Together, Texas and California are home to over one out of five teens between the ages of 16 and 19 in the United States. Of the two states, California's teen population is larger than that of Texas, although its population has been slowly declining in recent years while Texas' teen population has been growing. The following chart shows the population trends for working-age teens in both states from 2003 through 2018, where we find that Texas has grown from having three-fifths of California's teen population to nearly four-fifths.

Age 16-19 Civilian Noninstitutional Population in California and Texas, 2003-2017, with Preliminary Data for 2018

Since we're focusing on working-age teens in both states, let's next look at teen employment levels in both states from 2003 through 2018.

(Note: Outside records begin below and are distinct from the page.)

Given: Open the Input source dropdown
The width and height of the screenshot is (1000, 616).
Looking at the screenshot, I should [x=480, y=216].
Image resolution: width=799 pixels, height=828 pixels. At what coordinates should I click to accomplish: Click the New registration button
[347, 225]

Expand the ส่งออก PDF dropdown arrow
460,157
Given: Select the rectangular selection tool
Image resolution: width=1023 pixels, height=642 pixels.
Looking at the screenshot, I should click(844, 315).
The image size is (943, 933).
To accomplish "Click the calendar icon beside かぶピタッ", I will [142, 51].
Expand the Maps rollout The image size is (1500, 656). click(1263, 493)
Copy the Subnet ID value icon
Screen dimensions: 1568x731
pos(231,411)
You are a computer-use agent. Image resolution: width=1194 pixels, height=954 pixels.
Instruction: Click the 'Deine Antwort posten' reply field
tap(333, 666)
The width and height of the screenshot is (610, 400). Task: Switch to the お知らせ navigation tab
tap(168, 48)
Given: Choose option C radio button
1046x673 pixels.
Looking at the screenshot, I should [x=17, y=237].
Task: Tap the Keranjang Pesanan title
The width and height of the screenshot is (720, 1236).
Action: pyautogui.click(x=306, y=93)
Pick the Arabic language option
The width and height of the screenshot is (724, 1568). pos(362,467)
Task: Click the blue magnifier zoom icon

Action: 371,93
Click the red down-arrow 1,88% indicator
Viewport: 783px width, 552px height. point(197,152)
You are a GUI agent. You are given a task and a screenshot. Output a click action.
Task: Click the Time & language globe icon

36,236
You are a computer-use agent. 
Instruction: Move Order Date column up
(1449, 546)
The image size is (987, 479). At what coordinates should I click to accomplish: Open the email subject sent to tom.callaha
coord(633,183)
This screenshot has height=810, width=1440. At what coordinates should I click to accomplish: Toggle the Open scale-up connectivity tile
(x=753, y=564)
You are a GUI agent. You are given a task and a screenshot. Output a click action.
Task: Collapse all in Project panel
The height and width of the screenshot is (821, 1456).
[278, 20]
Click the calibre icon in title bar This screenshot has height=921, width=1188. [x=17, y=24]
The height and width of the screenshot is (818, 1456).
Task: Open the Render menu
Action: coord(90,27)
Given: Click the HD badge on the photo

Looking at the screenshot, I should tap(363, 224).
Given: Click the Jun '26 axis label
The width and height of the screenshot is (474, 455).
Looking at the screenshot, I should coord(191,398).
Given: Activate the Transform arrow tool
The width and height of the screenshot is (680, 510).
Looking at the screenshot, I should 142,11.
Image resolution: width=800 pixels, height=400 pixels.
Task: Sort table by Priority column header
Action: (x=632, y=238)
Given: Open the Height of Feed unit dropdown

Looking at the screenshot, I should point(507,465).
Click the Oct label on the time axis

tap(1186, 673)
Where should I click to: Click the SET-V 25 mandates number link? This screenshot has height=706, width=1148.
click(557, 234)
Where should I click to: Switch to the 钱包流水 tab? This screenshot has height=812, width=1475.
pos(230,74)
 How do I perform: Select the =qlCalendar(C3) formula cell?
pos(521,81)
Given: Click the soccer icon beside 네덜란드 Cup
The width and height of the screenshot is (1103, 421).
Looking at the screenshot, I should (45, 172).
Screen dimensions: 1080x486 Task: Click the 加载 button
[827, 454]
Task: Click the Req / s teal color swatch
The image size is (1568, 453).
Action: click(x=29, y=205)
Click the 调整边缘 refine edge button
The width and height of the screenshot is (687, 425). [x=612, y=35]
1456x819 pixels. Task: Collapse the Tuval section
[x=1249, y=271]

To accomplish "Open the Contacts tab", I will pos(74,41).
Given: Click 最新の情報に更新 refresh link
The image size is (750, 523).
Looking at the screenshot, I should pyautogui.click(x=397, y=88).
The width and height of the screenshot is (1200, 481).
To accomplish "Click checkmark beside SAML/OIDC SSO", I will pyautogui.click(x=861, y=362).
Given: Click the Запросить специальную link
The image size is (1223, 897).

Age 16-19 Employment in California and Texas, 2003-2017, with Preliminary Data for 2018

In this chart, we see that California's working teen population plummeted by 40% from 2007 through 2011, before flattening out through 2014. It went on to rebound somewhat in 2015, but has stagnated at roughly 27% below its 2007 peak in all the years since.

By contrast, Texas saw a 29% decline in working teens from 2006 to 2011, but has since largely recovered. More remarkably, the number of working teens in Texas has periodically surpassed the number in California, in 2014 and again in 2017, despite having a teen population that is considerable smaller than that of California.

That's a pretty remarkable observation, so we've calculated the employment-to-population ratio for working-age teens in California and Texas from 2003 through 2018, showing the results in the next chart.

Age 16-19 Employment to Population Ratio in California and Texas, 2003-2017, with Preliminary Data for 2018

Here, we see that both states start out in a similar place, where from 2003 to 2005, the share of the teen population with jobs in California and Texas was about the same.

Since 2006 however, a persistent gap has opened up, with a larger share of Texas' teen population working as compared to California. In 2018, 28.1% of Texas' working-age teen population were earning paychecks, while only 22.7% of California's Age 16-19 population had jobs.

How big is that difference? If the same share of its teen population were working as in Texas, over 108,000 more Californian teens would have had jobs in 2018. At the same time, if the same share of its teen population were working as in California, over 84,000 fewer Texan teens would have jobs in the same year.

According to the BLS' preliminary data for 2018, California had 457,000 employed teens while Texas had 440,000.

There is, of course, one big difference between the two states that affects whether employers in each state even consider hiring teens to work for them.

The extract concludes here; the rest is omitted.